Once you’ve run through the deployment pipeline a couple of times and the changes.json file is being produced, you can go ahead and copy the script into an inline PowerShell script step in your release and you should find it will fire to life! I simulated an example by modifying my Contacts table and my Articles table, adding 1 column each and deploying both to Acceptance. I then classified just 1 of these in Acceptance in Data Catalog:
and then approved the deployment to Production and tada!
Ok you probably can’t make all that out, but it effectively says:
(Information) Table dbo.Articles was modified in this deployment. (Information) Table dbo.Contacts was modified in this deployment.
That much we knew!
1 column(s) with classifications were discovered on VoiceOfTheDBA Acceptance that are not classified in VoiceOfTheDBA Production: dbo.Articles.TestingPineapple
Excellent, we classified that one so it gets copied up and we can verify that in data catalog against Production:
and finally, we get a warning about Production now containing unclassified columns:
(Alert) The following columns have been discovered on VoiceOfTheDBA Production that require classification: … dbo.Contacts.TestingPineapple … You should classify these columns in VoiceOfTheDBA Acceptance prior to the next deployment.

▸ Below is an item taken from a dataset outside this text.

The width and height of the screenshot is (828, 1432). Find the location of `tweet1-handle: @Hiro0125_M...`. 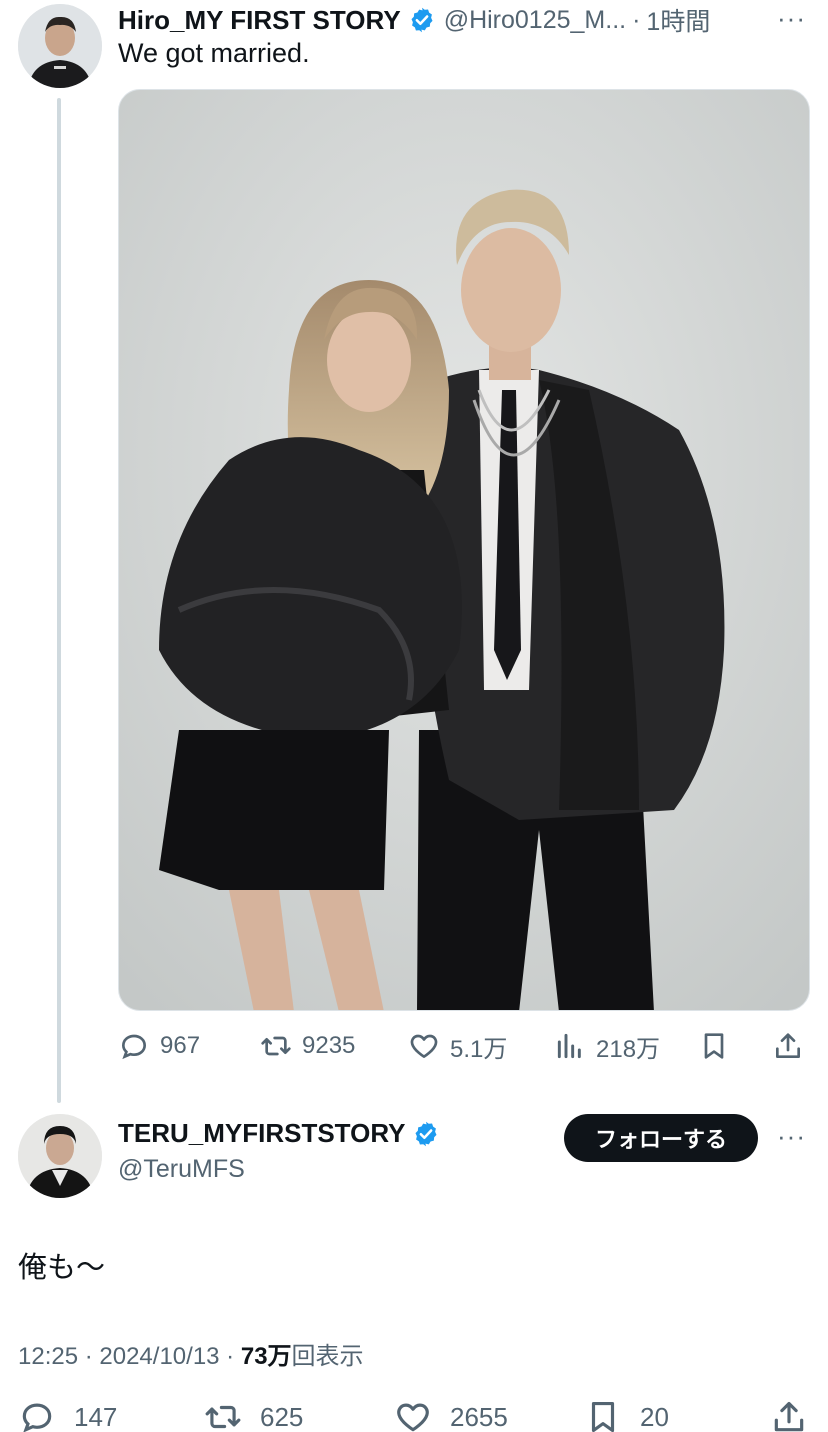

tweet1-handle: @Hiro0125_M... is located at coordinates (535, 20).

Just as we expected. Success!
Classification and categorization belongs as part of DevOps, if you expect the context for your business decisions around data to remain evergreen and informed then it cannot sit on the shoulders of one or two people to support it, and it cannot live in a manually updated Excel sheet or document.
By including it within the DevOps process, not only do you add an additional layer of security but you also make it an automated, team activity that can be audited, checked and easily kept up to date.
Is this DevSecOps? Well… not really no. Is this a more secure approach to Database DevOps? Absolutely! Happy DevOpsing!